*SELECTION*:
Judith and Tom Platt assess recent flood damage to their Garden Market, Café and Gallery in Londonderry.
Kevin O’Connor/VTDigger.org
Judith and Tom Platt assess recent flood damage to their Garden Market, Café and Gallery in Londonderry.
News

For one restaurant, it’s three strikes but definitely not out

Garden Market, Café and Gallery has withstood a half century of rising above washouts in 1973, 2011, and again this summer

LONDONDERRY — When Judith Platt married her husband, Tom, in 1970, they chose Simon & Garfunkel's "Bridge Over Troubled Water" as their wedding song for its vow of rising above any torrent of misfortune.

Going on to open this town's Garden Market, Café and Gallery, the couple didn't foresee the lyrics would flow so literally.

Just before the Main Street business debuted in 1973, a flood soaked everything and scared off the hired help. Platt, then a new mother working as a registered nurse, turned to The Joy of Cooking and taught herself culinary arts.

"The quality of the food was beyond wonderful," one diner wrote on tripadvisor.com by the summer of 2011. "The ambiance and physical setting are a life's work in the combination of fine art, fine food, gardening and creative detailed architecture to soothe the soul and comfort the traveling weary."

Enter that year's Tropical Storm Irene. When Platt makes cashew cream - the base for a vegan au poivre sauce of porcini mushrooms, shallots, green peppercorns, and brandy - she usually tosses two handfuls of nuts into a blender with a cup of water. But on Aug. 28, 2011, Mother Nature added hundreds of thousands of gallons more from the West River before puréeing it all into a surreal soup hopping with frogs, turtles, and snakes.

*OBJECTIVES*:
1. Decide whether each statement below agrees with the Garden Market article, answering yes or no and quoting the words of the article that settle it: (a) Judith and Tom Platt married in 1970. (b) Judith Platt learned to cook at a culinary school. (c) The water that flooded the business in 2011 came from the Connecticut River.
2. Write out the passage of the Garden Market article starting with "Garden Market, Café and Gallery has" and going on through "herself culinary arts.".
3. According to the Garden Market article, which song did Judith and Tom Platt choose for their wedding?

*GIVEN MATERIAL*:
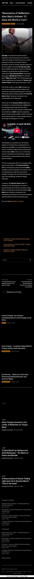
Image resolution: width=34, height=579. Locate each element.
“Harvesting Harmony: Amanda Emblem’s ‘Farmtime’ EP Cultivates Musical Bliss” (26, 284)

*LIST OF SOLUTIONS*:
1.
(a) Yes: "When Judith Platt married her husband, Tom, in 1970"
(b) No: "turned to The Joy of Cooking and taught herself culinary arts"
(c) No: "added hundreds of thousands of gallons more from the West River"

2.
Garden Market, Café and Gallery has withstood a half century of rising above washouts in 1973, 2011, and again this summer

LONDONDERRY — When Judith Platt married her husband, Tom, in 1970, they chose Simon & Garfunkel's "Bridge Over Troubled Water" as their wedding song for its vow of rising above any torrent of misfortune.

Going on to open this town's Garden Market, Café and Gallery, the couple didn't foresee the lyrics would flow so literally.

Just before the Main Street business debuted in 1973, a flood soaked everything and scared off the hired help. Platt, then a new mother working as a registered nurse, turned to The Joy of Cooking and taught herself culinary arts.

3. Simon & Garfunkel's "Bridge Over Troubled Water"